Some Definitions of Marriage
Warning. Most of these are real groaners. Read at your own risk.
ARCHITECT: A man is said to be incomplete before he's married. After that, he's finished.
BANKER: Marriage is an investment that pays dividends if you pay the interest.
FIREMAN: Husbands these days are like fires. They go out if left unattended.
GOLDSMITH: Love comes in three rings. The first is the engagement ring. Then comes the wedding ring and then the suffering.
MATHEMATICIAN: Give your wife an inch and she becomes the ruler.
MUSICIAN: Marriage brings music to a man's life. He learns to play second fiddle.
OPHTHALMOLOGIST: Love is blind.
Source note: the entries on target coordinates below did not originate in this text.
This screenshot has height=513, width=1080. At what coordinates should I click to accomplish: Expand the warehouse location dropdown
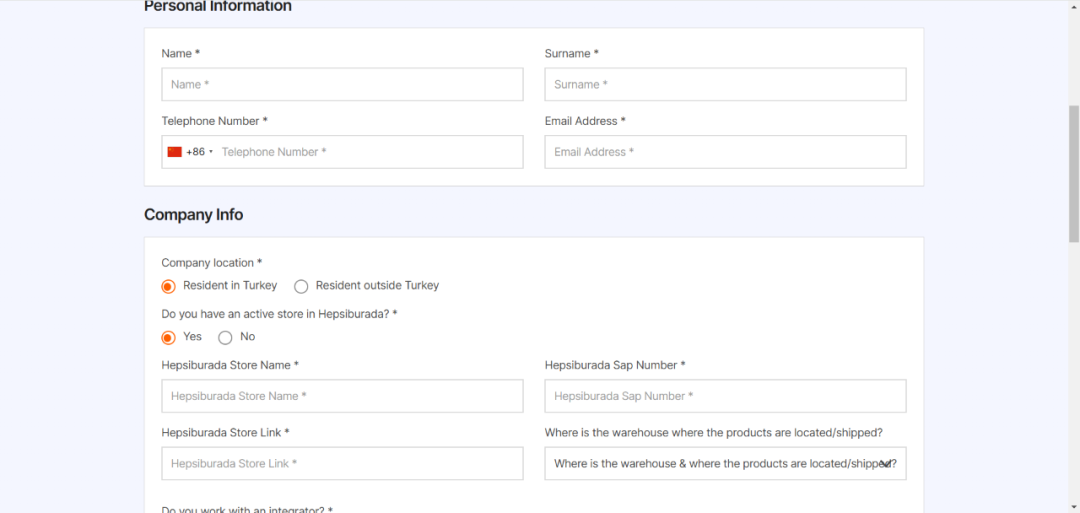click(x=885, y=464)
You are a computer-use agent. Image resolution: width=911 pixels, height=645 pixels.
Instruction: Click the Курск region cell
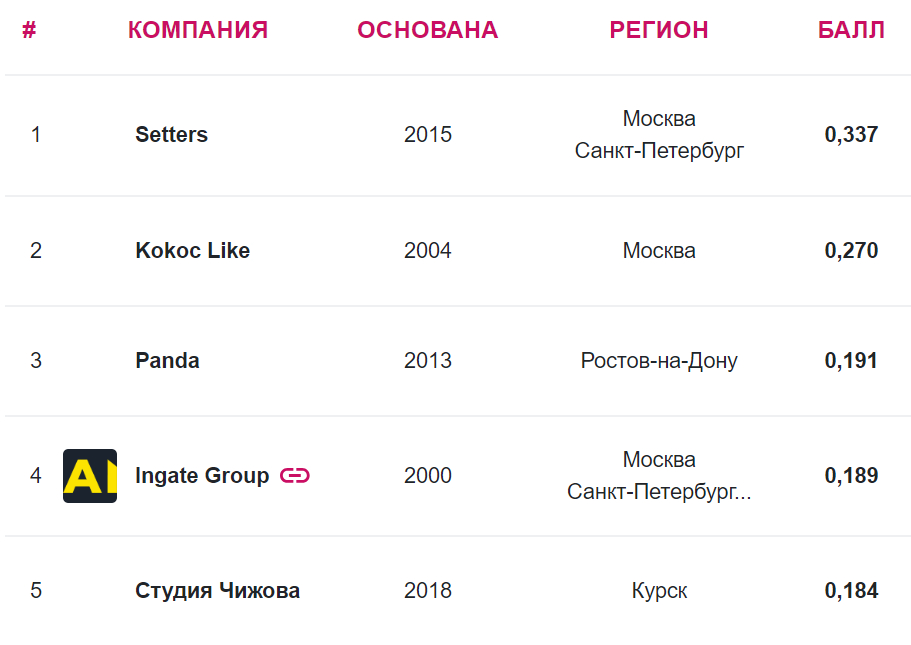[659, 591]
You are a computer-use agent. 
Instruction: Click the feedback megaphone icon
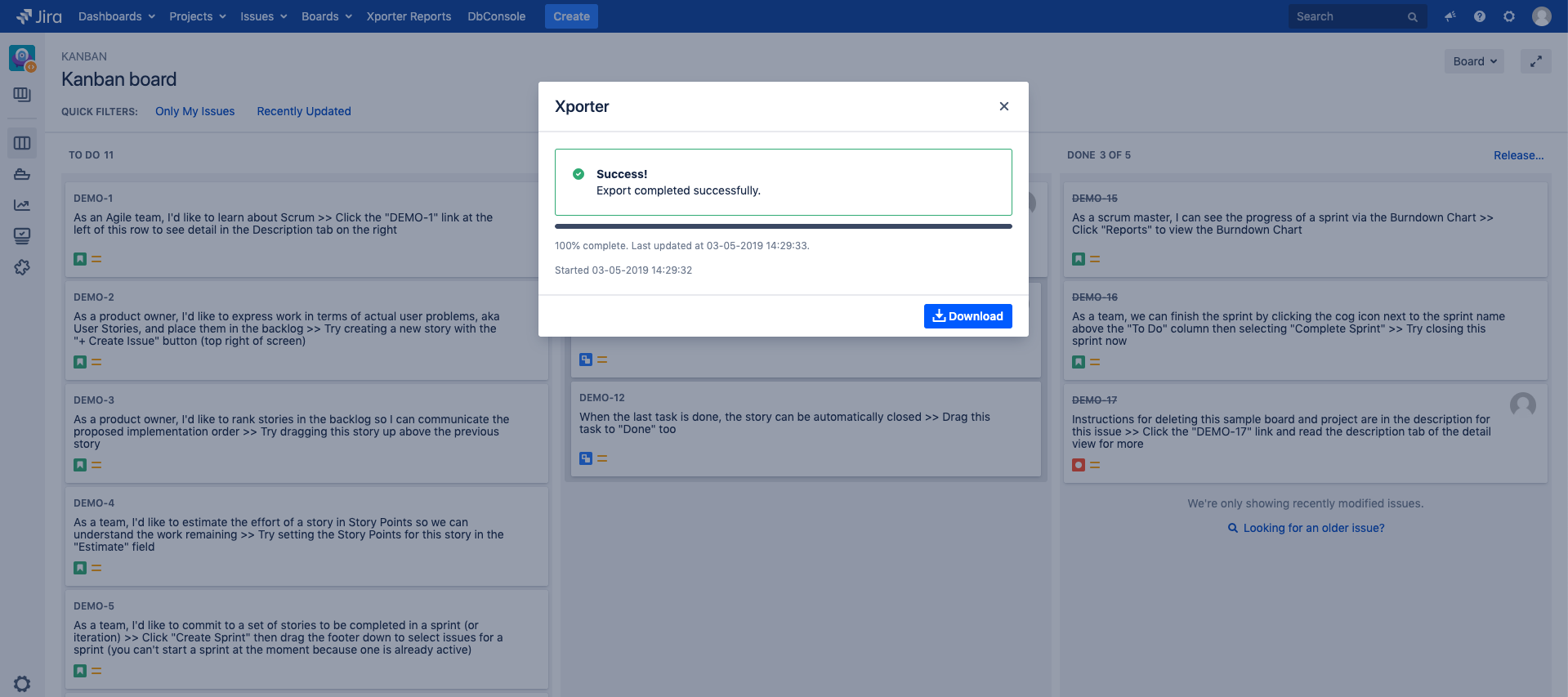click(1450, 16)
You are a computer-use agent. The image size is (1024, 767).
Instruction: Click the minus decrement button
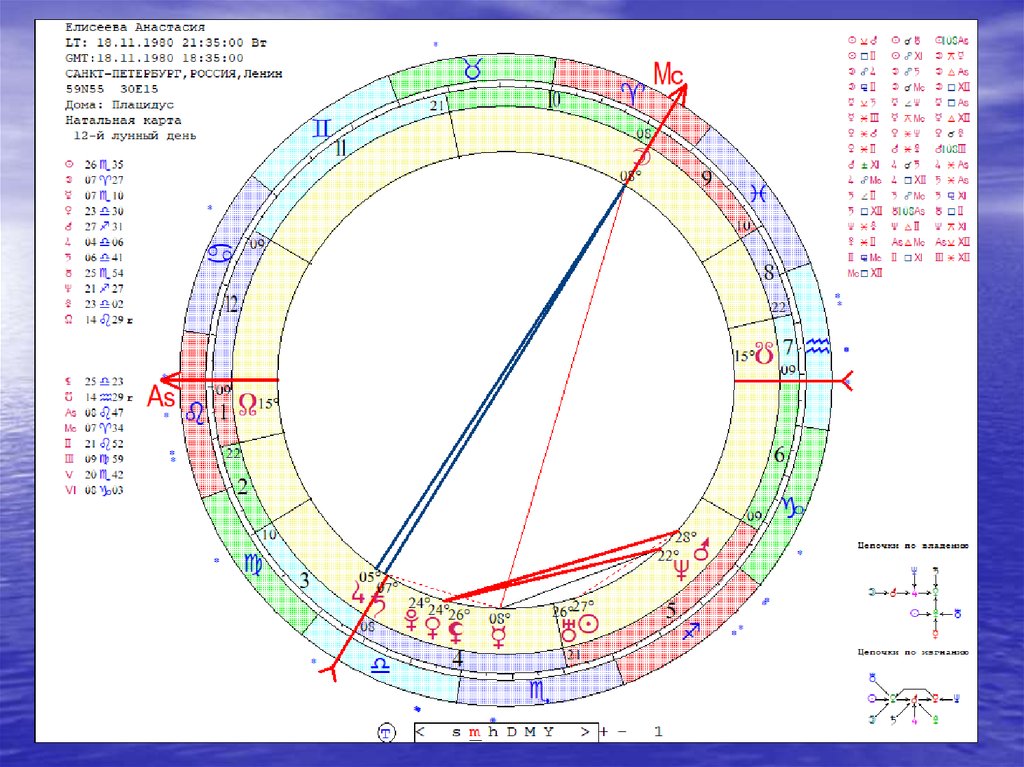pos(620,733)
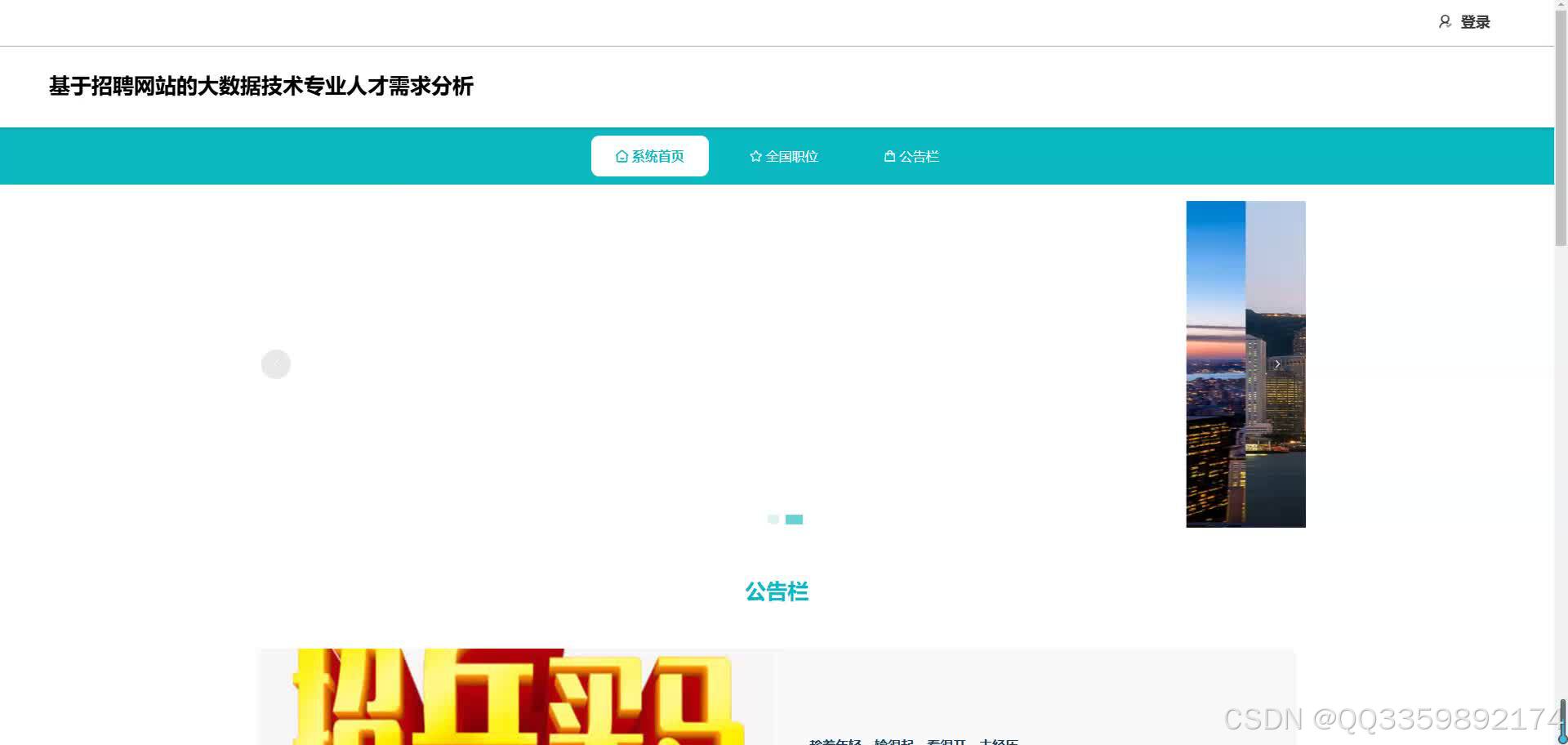Activate the highlighted slide indicator
1568x745 pixels.
[x=793, y=519]
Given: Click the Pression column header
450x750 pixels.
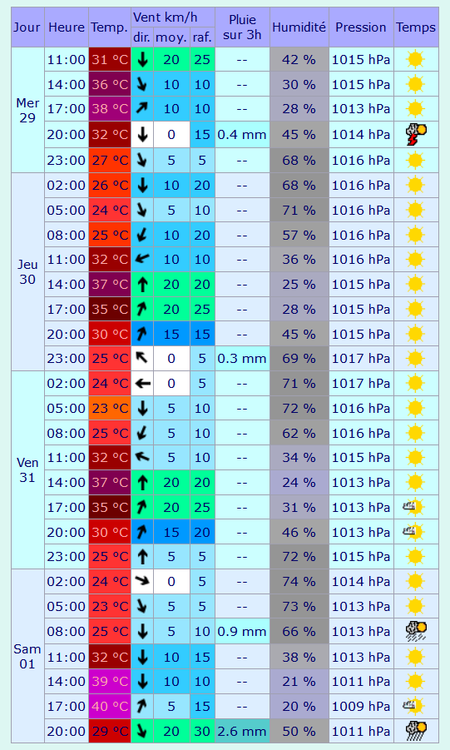Looking at the screenshot, I should click(x=361, y=27).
But marriage is an eye opener.
OPTICIAN: Before you get married, open two eyes. After that, close one eye.
PHILOSOPHER: Marriage teaches you forbearance, meekness, patience, thriftiness and many things you wouldn't need if you had stayed single.
PIANIST: Marriage is like a piano. How well it sounds depends on how well you keep it in tune.
PLUMBER: Marriage is like a warm bath. Once you get used to it, it is not so hot.
SOLDIER: Marriage is like a besieged castle. Those who are outside try to get in while those who are inside try to get out.
VIOLINIST: Marriage is like a violin. After the beautiful music is over, the strings are still attached.